-- SOURCE RECORDS follows --

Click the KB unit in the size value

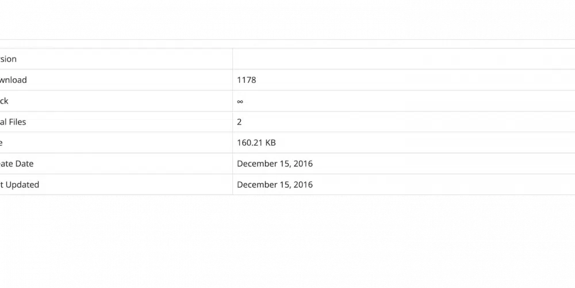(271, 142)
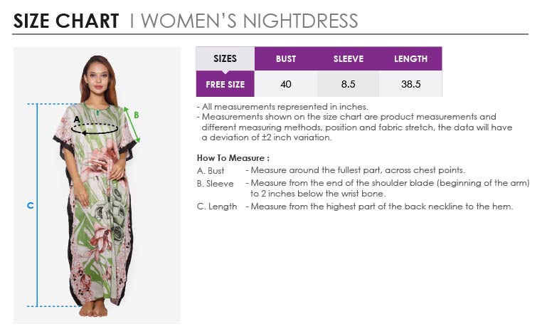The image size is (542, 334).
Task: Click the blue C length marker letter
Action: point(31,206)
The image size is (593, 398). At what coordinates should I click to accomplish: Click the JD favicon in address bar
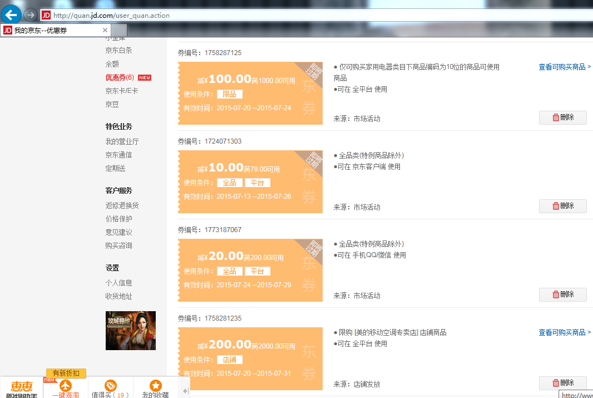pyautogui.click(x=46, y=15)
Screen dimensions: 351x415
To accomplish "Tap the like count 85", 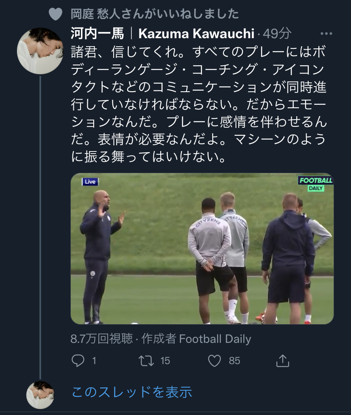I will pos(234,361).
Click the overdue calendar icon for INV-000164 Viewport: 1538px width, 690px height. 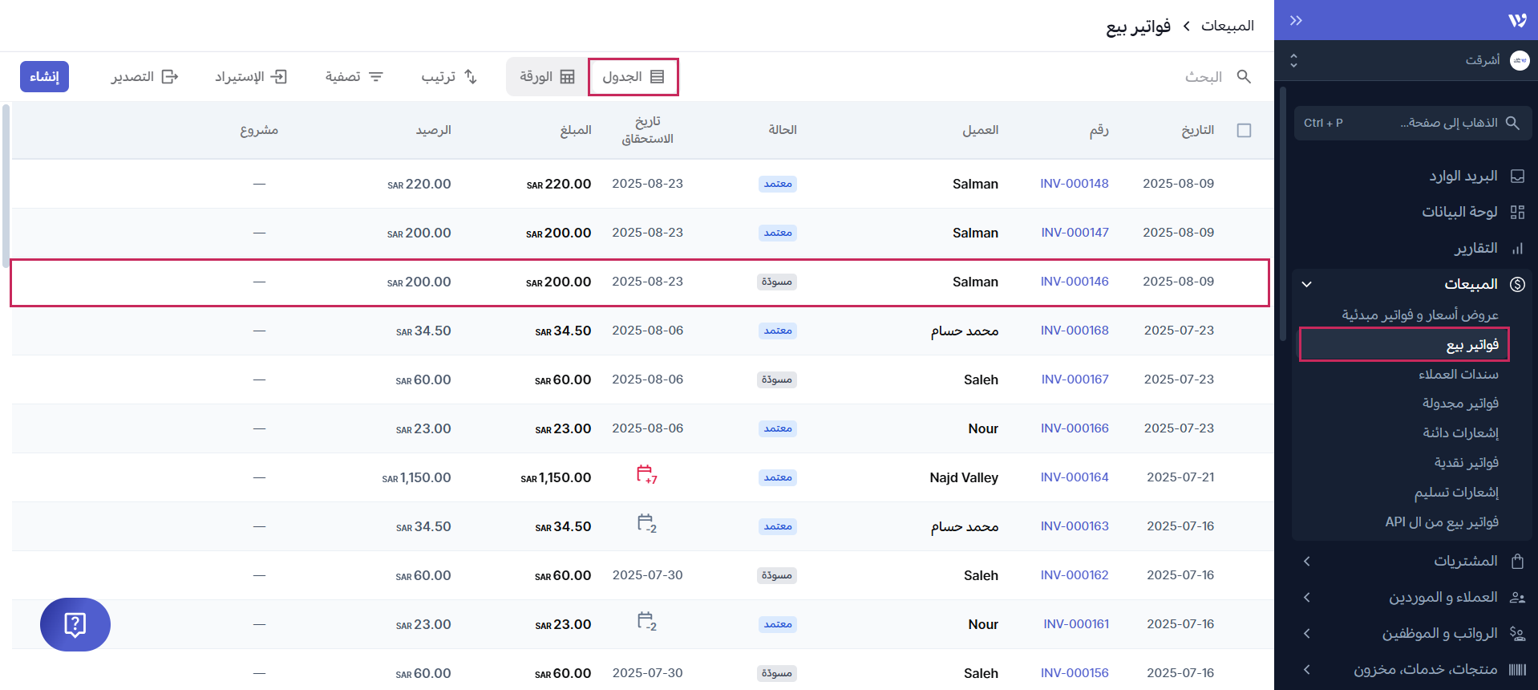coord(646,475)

-- SOURCE RECORDS concluded --
-- SOURCE RECORDS follows --

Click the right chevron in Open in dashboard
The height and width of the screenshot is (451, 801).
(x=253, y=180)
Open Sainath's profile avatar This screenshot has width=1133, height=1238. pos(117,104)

-- SOURCE RECORDS concluded --
-- SOURCE RECORDS follows --

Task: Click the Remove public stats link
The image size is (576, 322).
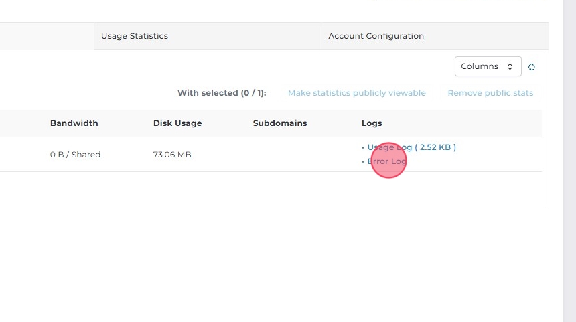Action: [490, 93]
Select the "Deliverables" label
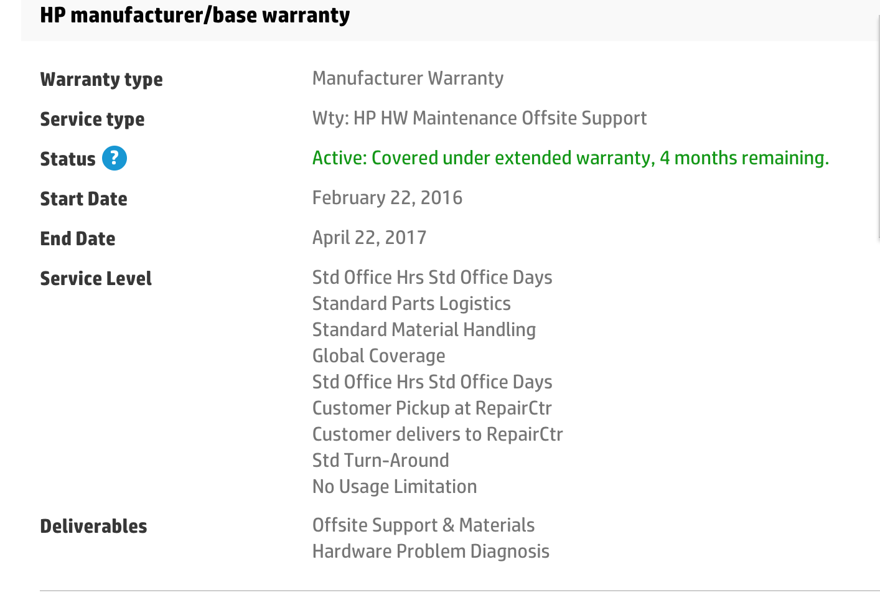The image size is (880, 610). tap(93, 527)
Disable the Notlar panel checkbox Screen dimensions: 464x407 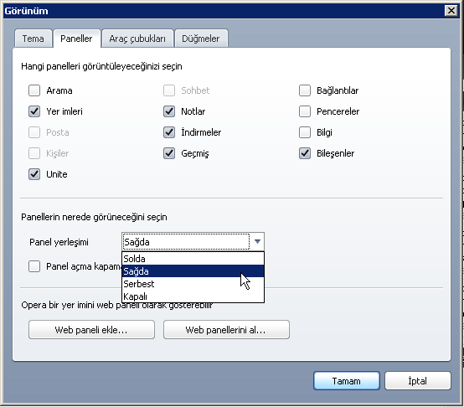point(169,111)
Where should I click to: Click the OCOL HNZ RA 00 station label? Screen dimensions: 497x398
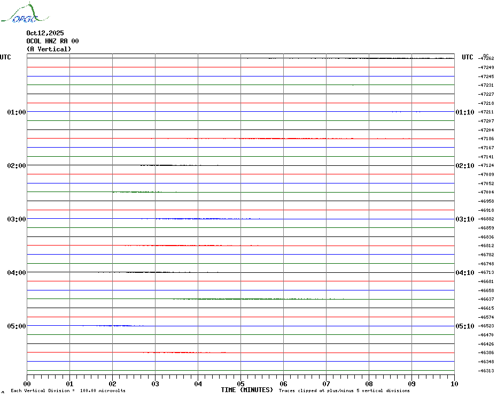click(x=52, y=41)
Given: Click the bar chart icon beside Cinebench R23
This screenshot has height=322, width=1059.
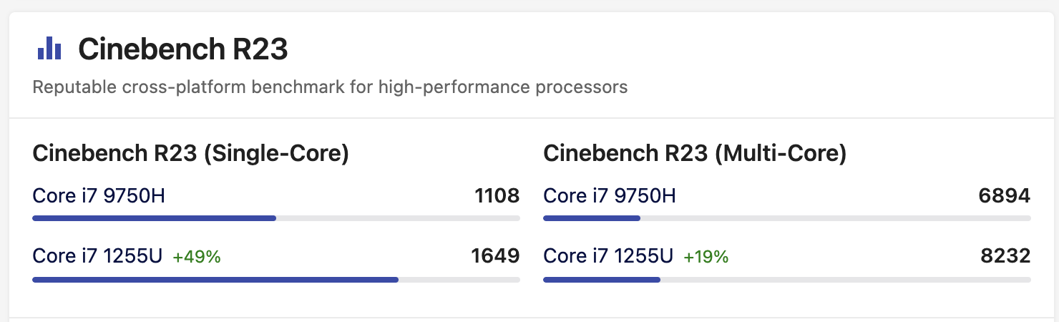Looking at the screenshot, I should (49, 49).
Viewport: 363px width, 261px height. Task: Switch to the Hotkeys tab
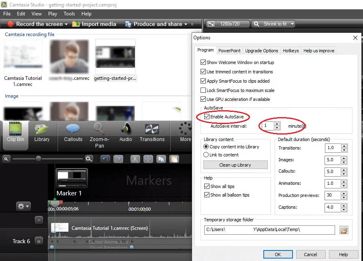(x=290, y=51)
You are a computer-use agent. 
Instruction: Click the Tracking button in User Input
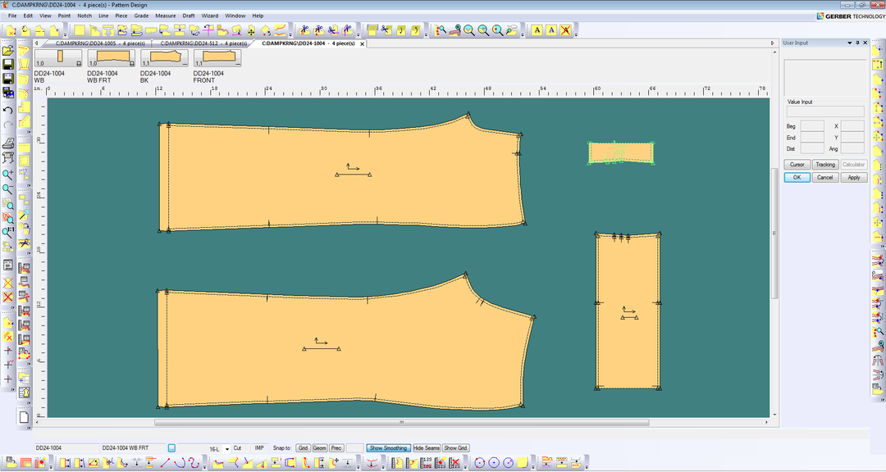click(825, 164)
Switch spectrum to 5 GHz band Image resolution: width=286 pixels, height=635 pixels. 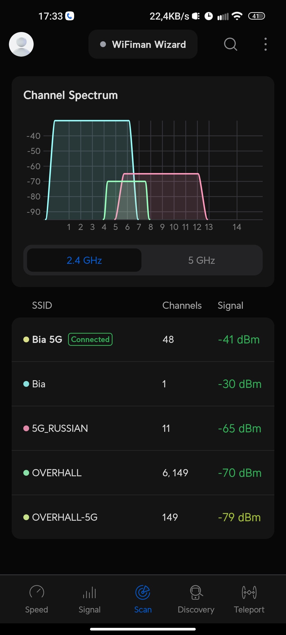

-- SOURCE RECORDS concluded --

» TASK TO COMPLETE: Range to copy from the listing above: the line containing "This screenshot has height=322, width=1059." down to the line containing "Switch spectrum to", both included. Reproduce it exactly, minus the pictures, and add nothing.

» RESULT:
This screenshot has height=322, width=1059.
Looking at the screenshot, I should (49, 49).
Viewport: 363px width, 261px height. Task: Switch to the Hotkeys tab
(x=290, y=51)
You are a computer-use agent. 
Instruction: Click the Tracking button in User Input
click(825, 164)
Switch spectrum to 5 GHz band Image resolution: width=286 pixels, height=635 pixels. 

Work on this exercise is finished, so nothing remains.